Bacterial soft rot of onions usually goes unnoticed until after harvest. The pathogen spreads from the neck down into the bulb. The water-soaked tissue later disintegrates into pulp. Decay does not spread readily from scale to scale, rather it completely rots a few scales while the rest of the bulb remains intact. It can be detected by squeezing the bulb until watery fluid is exuded. A foul odor is typically associated with the liquid.

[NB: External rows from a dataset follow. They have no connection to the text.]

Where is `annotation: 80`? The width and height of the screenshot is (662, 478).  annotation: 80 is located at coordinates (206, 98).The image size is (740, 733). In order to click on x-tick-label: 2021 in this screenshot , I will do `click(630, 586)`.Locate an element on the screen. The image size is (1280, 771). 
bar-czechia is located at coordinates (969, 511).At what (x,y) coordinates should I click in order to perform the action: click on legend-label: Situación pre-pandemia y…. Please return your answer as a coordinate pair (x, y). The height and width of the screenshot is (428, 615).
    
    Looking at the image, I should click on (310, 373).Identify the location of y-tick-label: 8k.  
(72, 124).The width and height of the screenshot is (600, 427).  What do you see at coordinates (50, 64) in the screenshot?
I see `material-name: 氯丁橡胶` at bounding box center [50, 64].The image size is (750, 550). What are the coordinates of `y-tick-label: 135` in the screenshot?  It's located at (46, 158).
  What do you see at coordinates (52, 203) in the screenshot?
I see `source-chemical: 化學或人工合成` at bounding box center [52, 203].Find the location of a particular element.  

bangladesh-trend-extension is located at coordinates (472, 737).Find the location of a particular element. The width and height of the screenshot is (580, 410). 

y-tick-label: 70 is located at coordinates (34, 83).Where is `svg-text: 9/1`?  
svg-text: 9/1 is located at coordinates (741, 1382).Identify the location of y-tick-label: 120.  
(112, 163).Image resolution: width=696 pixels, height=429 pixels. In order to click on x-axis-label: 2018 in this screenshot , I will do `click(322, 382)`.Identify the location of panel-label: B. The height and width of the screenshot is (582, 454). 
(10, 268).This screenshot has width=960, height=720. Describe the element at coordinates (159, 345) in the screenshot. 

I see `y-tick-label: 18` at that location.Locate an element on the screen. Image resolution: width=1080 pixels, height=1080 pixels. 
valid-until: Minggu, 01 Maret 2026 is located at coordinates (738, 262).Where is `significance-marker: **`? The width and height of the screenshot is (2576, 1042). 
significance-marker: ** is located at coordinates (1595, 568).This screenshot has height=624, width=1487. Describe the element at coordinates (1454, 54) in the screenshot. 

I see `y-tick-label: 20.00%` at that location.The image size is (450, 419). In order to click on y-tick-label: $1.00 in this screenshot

Soft rot begins in the field before the onion harvest. P. carotovorum enters through existing wounds and aged tissue during moist conditions. Onion maggots contribute to disease spread by creating wounds on the bulb. The bacteria may also persist in the onion maggot larva’s intestinal tract and can be moved to a different site during the adult stage. Wound entry also occurs from hail damage, sunscald, freezing, and mechanical damage from harvesting equipment. P. carotovorum thrives in moist conditions.
- Control onion maggots. Onion maggots contribute to bacterial infection by creating wounds.
- Allow the tops and necks of the onions to dry out as much as possible before topping. When using mechanical toppers, aim to prevent as much bruising as possible. This will prevent bacterial movement.
- Cure bulbs thoroughly to allow outer scales and neck tissue to completely dry.